_REQUIREMENTS_.
Update the lines from the start of the entries through the line containing "MunkakĂśzĂśssĂŠgek (633, 147)" by replacing "Refrigerators" with "Washing Machines", and keep everything else unchanged.

_STORED DATA_.
▼
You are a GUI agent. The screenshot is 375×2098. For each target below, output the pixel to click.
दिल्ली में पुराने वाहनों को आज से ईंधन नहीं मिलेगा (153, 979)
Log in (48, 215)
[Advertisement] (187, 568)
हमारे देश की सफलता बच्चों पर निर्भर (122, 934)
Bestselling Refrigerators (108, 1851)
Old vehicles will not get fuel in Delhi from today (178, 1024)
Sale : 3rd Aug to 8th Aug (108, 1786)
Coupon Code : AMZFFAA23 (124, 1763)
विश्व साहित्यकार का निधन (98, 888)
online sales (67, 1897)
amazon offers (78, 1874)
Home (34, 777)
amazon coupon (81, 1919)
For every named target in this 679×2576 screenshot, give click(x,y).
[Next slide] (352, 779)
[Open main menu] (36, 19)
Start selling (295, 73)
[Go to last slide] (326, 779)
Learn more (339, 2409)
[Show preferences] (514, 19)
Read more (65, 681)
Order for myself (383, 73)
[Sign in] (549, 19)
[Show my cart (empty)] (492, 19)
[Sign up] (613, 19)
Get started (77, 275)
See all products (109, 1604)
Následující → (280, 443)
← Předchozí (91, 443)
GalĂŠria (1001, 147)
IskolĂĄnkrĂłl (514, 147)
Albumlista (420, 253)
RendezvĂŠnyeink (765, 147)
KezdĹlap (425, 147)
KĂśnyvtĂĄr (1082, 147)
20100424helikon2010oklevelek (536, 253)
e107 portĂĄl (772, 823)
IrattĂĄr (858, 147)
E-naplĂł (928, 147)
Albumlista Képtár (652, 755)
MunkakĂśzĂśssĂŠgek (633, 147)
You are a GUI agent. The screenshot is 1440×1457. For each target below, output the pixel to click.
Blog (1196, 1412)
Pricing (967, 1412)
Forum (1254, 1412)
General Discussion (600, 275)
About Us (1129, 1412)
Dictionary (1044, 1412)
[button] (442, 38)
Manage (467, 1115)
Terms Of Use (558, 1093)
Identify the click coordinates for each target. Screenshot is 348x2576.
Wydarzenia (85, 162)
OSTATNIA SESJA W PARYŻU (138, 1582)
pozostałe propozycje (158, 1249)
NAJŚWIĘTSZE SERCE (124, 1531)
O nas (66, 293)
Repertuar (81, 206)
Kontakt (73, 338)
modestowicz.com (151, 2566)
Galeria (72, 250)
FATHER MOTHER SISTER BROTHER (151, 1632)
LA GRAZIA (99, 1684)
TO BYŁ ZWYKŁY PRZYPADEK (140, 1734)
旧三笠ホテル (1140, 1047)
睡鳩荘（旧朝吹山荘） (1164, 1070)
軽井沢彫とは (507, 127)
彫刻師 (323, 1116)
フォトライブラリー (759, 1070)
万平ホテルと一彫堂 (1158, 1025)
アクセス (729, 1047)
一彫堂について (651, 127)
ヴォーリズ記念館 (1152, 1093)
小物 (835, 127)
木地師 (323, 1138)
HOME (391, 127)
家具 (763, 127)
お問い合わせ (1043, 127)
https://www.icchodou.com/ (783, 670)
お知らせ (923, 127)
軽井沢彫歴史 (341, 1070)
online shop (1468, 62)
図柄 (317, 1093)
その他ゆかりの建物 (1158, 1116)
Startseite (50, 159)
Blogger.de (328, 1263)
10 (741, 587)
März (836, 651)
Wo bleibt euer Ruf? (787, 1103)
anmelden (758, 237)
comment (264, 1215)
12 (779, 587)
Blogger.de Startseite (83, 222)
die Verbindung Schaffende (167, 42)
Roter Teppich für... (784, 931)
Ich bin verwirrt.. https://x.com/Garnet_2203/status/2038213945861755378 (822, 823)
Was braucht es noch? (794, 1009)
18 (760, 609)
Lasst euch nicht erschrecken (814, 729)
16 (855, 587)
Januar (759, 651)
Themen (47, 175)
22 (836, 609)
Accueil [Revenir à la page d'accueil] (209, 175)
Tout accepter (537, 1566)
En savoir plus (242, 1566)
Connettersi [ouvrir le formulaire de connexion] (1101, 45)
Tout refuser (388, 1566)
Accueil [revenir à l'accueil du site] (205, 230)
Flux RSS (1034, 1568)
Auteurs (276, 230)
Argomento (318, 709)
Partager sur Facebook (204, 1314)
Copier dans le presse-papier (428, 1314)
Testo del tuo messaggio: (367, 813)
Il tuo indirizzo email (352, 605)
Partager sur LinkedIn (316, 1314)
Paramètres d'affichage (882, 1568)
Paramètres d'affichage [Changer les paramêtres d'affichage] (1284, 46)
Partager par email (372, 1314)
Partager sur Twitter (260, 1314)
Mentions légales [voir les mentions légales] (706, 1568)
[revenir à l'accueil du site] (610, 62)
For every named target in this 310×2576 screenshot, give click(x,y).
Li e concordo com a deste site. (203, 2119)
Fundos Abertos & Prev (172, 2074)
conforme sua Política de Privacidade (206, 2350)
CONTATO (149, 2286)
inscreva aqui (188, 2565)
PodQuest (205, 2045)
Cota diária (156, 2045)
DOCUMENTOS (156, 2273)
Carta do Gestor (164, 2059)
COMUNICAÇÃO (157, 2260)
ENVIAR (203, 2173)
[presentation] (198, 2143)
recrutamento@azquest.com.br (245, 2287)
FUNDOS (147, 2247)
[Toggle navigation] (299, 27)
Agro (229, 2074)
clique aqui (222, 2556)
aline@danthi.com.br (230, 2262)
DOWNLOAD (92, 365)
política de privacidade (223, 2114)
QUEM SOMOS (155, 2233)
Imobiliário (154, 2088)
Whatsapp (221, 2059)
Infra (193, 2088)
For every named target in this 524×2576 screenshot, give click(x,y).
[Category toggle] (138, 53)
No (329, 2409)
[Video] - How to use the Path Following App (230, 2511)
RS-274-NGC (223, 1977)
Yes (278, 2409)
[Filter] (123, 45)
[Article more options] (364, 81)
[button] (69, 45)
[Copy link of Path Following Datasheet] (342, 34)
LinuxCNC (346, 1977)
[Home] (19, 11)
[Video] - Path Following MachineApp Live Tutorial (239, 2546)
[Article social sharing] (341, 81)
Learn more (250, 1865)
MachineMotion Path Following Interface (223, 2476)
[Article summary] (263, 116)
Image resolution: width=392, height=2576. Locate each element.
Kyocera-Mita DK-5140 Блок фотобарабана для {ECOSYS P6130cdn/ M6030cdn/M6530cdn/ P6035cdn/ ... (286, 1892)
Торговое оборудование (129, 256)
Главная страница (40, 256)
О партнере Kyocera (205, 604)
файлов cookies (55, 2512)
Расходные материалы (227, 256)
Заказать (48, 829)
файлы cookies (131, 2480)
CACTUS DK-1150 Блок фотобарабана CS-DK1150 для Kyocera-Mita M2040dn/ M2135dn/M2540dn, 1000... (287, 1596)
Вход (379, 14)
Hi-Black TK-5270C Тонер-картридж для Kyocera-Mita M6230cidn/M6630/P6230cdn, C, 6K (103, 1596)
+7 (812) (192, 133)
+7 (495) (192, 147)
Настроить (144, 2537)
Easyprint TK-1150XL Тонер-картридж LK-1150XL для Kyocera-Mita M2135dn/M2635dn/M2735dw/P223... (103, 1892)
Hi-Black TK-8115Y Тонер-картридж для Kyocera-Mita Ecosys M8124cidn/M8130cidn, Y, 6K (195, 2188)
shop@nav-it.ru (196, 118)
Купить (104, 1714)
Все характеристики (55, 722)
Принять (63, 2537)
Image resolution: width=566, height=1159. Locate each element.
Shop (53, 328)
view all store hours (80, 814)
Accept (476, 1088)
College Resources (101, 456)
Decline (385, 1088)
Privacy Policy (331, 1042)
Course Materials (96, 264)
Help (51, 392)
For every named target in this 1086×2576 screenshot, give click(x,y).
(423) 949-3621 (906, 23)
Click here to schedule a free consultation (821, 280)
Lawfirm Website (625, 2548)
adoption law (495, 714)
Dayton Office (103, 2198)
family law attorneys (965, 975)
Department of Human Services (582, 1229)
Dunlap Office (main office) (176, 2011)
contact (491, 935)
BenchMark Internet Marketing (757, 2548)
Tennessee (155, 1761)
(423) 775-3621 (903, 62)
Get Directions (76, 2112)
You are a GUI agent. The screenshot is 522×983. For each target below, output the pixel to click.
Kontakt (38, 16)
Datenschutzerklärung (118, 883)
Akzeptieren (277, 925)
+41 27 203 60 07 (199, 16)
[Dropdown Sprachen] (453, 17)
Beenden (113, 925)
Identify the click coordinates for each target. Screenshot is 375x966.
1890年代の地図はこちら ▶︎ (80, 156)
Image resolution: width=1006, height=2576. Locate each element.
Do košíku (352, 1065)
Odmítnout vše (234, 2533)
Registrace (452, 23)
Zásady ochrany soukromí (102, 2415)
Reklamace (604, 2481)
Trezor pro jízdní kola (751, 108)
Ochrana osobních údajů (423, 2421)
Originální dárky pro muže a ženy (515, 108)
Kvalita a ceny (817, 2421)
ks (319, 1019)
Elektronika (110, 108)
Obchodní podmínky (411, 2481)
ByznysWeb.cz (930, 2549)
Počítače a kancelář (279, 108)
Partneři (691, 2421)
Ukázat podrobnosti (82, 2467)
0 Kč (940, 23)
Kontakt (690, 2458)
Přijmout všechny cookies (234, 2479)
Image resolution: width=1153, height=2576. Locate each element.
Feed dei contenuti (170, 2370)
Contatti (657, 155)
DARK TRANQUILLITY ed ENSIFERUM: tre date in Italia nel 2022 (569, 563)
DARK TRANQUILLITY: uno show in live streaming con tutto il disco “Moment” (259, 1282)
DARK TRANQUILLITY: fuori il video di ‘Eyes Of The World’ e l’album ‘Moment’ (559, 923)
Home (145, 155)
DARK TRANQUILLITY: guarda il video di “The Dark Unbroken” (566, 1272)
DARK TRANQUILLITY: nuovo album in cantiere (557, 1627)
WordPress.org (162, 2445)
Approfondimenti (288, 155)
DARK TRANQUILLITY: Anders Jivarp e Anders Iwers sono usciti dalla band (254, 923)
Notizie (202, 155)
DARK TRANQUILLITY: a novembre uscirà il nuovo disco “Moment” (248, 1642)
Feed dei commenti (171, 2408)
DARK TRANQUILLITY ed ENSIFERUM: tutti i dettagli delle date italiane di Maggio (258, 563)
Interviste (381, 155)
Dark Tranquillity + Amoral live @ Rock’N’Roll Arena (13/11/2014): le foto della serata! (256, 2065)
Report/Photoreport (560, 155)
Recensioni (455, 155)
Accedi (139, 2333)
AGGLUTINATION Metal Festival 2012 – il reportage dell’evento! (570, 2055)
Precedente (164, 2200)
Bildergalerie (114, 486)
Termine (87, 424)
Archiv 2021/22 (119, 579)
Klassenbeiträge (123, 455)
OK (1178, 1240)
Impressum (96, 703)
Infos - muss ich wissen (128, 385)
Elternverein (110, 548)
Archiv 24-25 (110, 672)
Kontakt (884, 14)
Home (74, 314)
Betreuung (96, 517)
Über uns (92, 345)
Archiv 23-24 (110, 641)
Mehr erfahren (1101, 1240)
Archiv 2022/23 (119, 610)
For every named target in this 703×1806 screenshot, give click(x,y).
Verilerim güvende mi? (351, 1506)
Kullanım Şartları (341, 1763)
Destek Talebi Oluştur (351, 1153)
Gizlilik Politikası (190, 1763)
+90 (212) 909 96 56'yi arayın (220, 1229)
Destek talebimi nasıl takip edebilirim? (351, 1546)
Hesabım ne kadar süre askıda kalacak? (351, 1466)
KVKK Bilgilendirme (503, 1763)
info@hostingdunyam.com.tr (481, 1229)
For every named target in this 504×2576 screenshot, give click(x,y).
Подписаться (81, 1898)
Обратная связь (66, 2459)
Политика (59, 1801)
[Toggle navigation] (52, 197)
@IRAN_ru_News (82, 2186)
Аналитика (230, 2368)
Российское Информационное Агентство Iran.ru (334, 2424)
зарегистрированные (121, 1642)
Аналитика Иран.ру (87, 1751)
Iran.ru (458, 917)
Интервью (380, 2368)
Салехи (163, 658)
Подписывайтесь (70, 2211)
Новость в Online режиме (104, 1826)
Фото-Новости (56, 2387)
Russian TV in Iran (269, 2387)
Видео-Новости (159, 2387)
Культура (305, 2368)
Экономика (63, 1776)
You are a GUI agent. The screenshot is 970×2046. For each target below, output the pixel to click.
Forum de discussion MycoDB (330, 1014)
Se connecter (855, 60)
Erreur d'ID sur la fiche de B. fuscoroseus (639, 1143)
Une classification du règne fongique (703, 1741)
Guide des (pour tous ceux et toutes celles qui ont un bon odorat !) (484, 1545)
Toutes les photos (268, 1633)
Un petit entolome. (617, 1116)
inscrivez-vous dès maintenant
▲
_PROBLEM SOLUTION_.
You are a GUI agent. The screenshot is 375×2098. For each target below, output the pixel to click.
दिल्ली में पुराने वाहनों को आज से ईंधन नहीं मिलेगा (153, 979)
Log in (48, 215)
[Advertisement] (187, 568)
हमारे देश की सफलता बच्चों पर निर्भर (122, 934)
Bestselling Washing Machines (108, 1851)
Old vehicles will not get fuel in Delhi from today (178, 1024)
Sale : 3rd Aug to 8th Aug (108, 1786)
Coupon Code : AMZFFAA23 (124, 1763)
विश्व साहित्यकार का निधन (98, 888)
online sales (67, 1897)
amazon offers (78, 1874)
Home (34, 777)
amazon coupon (81, 1919)
For every named target in this 679×2576 screenshot, give click(x,y).
[Next slide] (352, 779)
[Open main menu] (36, 19)
Start selling (295, 73)
[Go to last slide] (326, 779)
Learn more (339, 2409)
[Show preferences] (514, 19)
Read more (65, 681)
Order for myself (383, 73)
[Sign in] (549, 19)
[Show my cart (empty)] (492, 19)
[Sign up] (613, 19)
Get started (77, 275)
See all products (109, 1604)
Následující → (280, 443)
← Předchozí (91, 443)
GalĂŠria (1001, 147)
IskolĂĄnkrĂłl (514, 147)
Albumlista (420, 253)
RendezvĂŠnyeink (765, 147)
KezdĹlap (425, 147)
KĂśnyvtĂĄr (1082, 147)
20100424helikon2010oklevelek (536, 253)
e107 portĂĄl (772, 823)
IrattĂĄr (858, 147)
E-naplĂł (928, 147)
Albumlista Képtár (652, 755)
MunkakĂśzĂśssĂŠgek (633, 147)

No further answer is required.